Source records
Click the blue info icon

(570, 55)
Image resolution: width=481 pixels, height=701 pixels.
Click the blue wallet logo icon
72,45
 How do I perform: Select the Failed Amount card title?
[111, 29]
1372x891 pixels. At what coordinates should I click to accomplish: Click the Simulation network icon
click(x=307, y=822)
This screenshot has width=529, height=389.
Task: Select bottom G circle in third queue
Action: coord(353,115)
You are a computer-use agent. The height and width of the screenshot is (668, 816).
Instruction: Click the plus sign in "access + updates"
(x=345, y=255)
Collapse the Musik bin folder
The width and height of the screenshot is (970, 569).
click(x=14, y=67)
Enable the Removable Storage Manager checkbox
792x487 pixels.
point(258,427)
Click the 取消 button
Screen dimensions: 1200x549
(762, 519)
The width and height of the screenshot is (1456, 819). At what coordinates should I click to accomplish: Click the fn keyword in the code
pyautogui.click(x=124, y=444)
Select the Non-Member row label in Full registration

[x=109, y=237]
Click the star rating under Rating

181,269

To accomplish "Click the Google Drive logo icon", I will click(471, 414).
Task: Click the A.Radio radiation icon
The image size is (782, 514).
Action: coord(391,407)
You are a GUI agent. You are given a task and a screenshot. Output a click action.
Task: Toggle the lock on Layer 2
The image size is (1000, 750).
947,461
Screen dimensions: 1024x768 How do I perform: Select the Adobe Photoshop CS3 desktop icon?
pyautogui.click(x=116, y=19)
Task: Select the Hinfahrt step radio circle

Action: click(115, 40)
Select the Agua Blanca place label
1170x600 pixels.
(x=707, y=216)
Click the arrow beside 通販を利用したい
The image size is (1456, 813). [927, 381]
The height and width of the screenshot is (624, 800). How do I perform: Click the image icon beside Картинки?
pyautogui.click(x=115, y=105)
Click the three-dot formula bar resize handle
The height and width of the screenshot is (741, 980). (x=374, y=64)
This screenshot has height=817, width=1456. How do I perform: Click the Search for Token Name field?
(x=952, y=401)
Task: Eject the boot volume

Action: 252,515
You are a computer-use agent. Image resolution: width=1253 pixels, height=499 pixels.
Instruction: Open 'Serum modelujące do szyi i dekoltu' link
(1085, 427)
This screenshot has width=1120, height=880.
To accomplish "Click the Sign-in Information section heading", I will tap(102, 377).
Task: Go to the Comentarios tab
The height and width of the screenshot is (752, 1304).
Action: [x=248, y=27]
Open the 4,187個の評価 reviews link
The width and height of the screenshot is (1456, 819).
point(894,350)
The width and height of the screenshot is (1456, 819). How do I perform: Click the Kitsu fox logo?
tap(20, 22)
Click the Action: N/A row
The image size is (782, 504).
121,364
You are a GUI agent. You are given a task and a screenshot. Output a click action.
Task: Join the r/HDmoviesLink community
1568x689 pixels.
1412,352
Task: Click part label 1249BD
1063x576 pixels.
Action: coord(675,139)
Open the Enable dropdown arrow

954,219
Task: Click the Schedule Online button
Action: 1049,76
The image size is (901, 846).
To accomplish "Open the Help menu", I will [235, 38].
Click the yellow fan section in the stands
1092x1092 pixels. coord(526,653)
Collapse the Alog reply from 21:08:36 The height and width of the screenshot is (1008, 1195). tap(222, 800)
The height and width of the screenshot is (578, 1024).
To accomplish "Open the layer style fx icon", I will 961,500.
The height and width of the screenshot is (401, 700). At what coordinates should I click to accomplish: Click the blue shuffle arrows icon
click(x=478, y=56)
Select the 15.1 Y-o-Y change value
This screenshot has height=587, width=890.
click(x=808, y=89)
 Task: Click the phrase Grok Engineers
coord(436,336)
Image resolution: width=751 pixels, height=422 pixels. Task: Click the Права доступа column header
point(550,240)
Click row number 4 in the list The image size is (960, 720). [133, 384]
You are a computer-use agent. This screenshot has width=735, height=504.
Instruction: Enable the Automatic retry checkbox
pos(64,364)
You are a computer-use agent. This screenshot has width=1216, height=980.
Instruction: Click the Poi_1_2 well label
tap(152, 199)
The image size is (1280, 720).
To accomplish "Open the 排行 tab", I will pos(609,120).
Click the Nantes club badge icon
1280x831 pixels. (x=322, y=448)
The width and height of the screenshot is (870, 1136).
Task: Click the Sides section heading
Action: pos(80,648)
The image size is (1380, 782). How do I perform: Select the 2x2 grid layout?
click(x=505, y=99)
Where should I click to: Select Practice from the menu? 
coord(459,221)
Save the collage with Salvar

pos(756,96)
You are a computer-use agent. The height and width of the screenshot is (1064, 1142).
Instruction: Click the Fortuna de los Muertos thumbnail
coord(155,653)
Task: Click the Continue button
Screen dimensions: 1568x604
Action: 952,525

WORK INSTRUCTION = A word-for-word restatement of the lines running from the one with "is (1064, 1142)." to the last line of the records is the whole answer.

THE COMPLETED TASK =
You are a computer-use agent. The height and width of the screenshot is (1064, 1142).
Instruction: Click the Fortuna de los Muertos thumbnail
coord(155,653)
Task: Click the Continue button
Screen dimensions: 1568x604
Action: 952,525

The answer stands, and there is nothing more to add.